I quite liked mine. (But also it’s clear that there’s a better version lurking somewhere, I just can’t see it.) The main observation is that the count of the number of segments common to two given digits is invariant under permutation of the segments. As a special case, if the two digits are the same, you get the count of the number of segments: that was part 1, but isn’t enough to uniquely identify the others. However, it does identify 1, 4, 7, and 8 — and that gives you four numbers for each digit and those are unique to that digit. https://github.com/alan-turing-institute/advent-of-code-2021/blob/main/day-08/racket_triangle-man/day08.rkt
Can anyone see a way to automate the whole thing?
Really enjoyed this one. Part2 doesn’t require anything fancy if you work with sets and discover the deterministic algorithm. Major spoilers in the comments in mine: https://github.com/benknoble/advent2021/blob/main/day8/solution.rkt
@james I found a deterministic solution that manipulates sets to discover the mapping between wires and segments. Developed it by working with one of the samples. Basically, if you look at subsets and subtractions, you can spot patterns that get you from the original known digits (1,4,7,8) to all the digits and the mappings in a constant number of steps.

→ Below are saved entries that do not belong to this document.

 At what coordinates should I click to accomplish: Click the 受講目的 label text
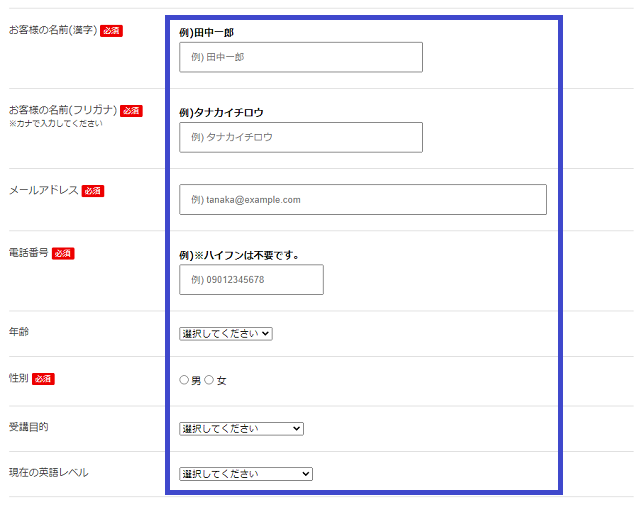coord(28,427)
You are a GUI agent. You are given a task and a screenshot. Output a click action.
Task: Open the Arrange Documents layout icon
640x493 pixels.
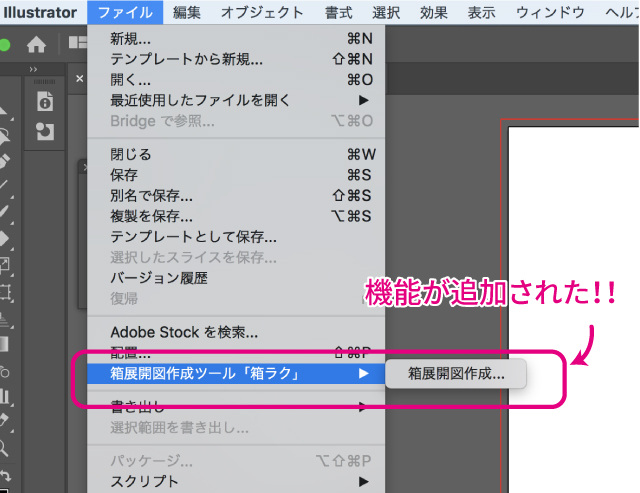coord(78,44)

So my part2 is Theta(n) in number of entries, but each entry is Theta(1) :slightly_smiling_face:
Looks like mine is similar to most here (<https://github.com/otherjoel/advent-of-code/blob/2dd56509a39d0400ae7beac0c8040aeb6372d7ea/2021/day08.rkt#L36-L51|relevant bit>). Looks like my checks to identify the top, bottom, middle and upper left segments weren’t necessary!
Day 8 really kicked my butt!!! Glancing at a comment about sets from @ben.knoble salvaged the day somewhat, but wow. Here’s my <https://github.com/lojic/LearningRacket/blob/master/advent-of-code–2021/solutions/day08/day08-part2.rkt|Part 2>
Nice @jgeddes - I’m quite dissatisfied with mine :)
I thought for sure this was a case for maximum-bipartite-matching, but I spent a lot of time trying to get that to work, and failed. If anyone comes across a solution using that, please post here!